PROVIDED ENTRIES:
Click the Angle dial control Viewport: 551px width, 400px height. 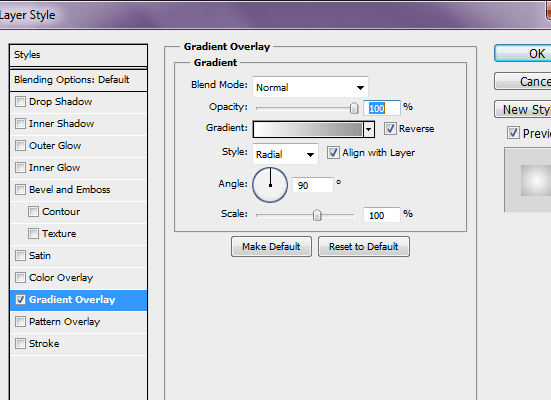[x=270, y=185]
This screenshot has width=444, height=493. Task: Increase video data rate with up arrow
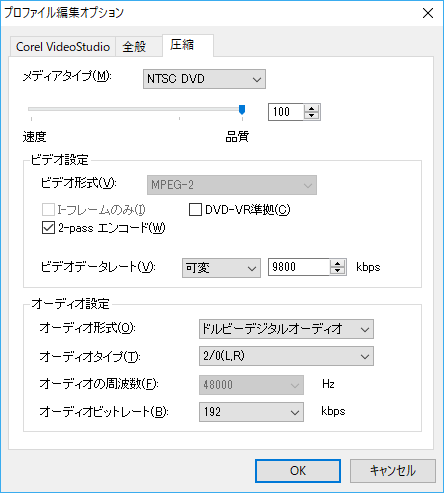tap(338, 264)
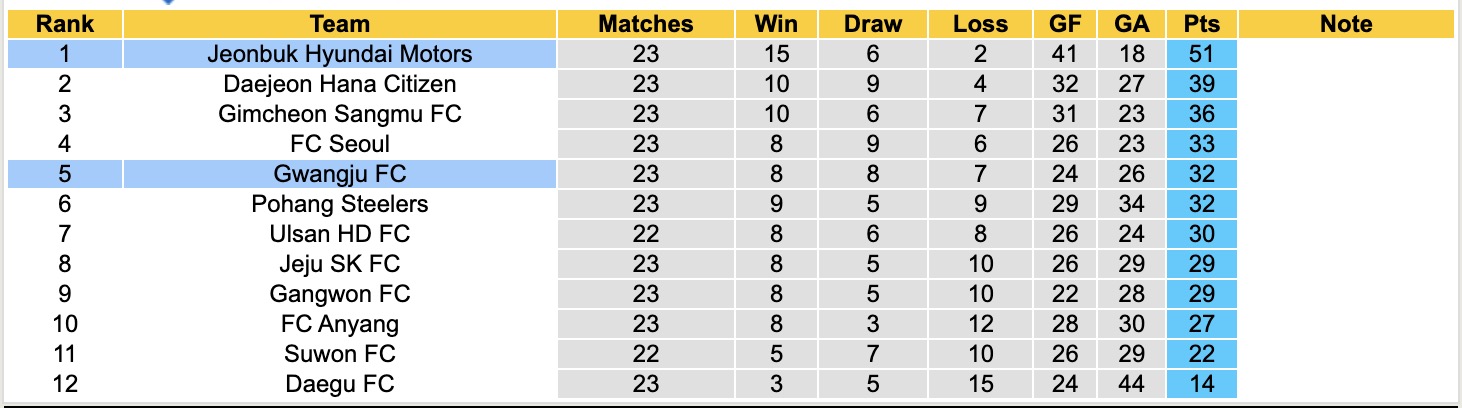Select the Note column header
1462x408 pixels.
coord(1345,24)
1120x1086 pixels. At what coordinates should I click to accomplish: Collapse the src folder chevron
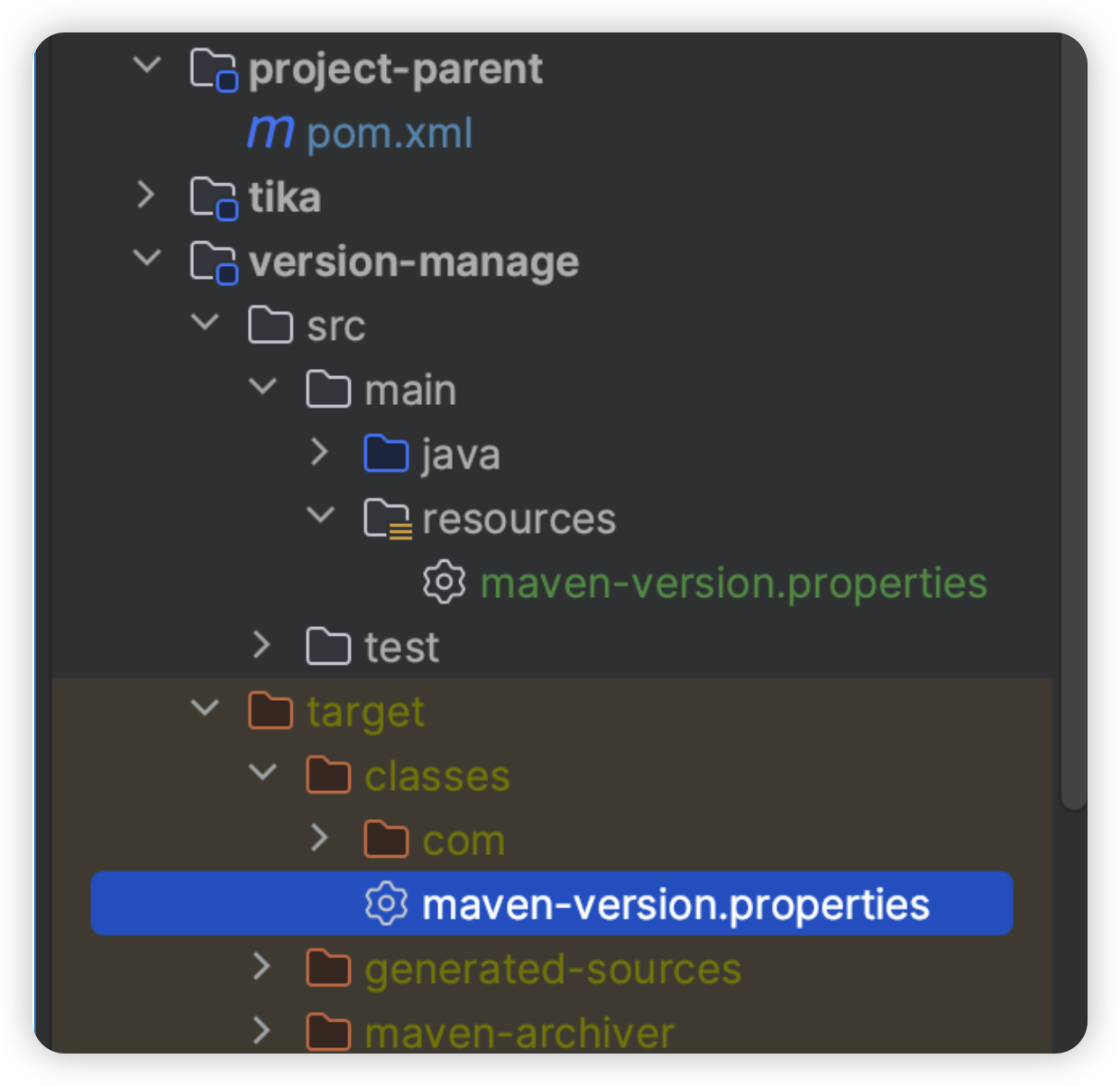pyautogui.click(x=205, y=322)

WORK INSTRUCTIONS: Pictures are skipped here. Print exactly, and only, the lines from the one holding "1120x1086 pixels. At" through the final line of the material above, both ends included.

TASK RESPONSE:
1120x1086 pixels. At what coordinates should I click to accomplish: Collapse the src folder chevron
pyautogui.click(x=205, y=322)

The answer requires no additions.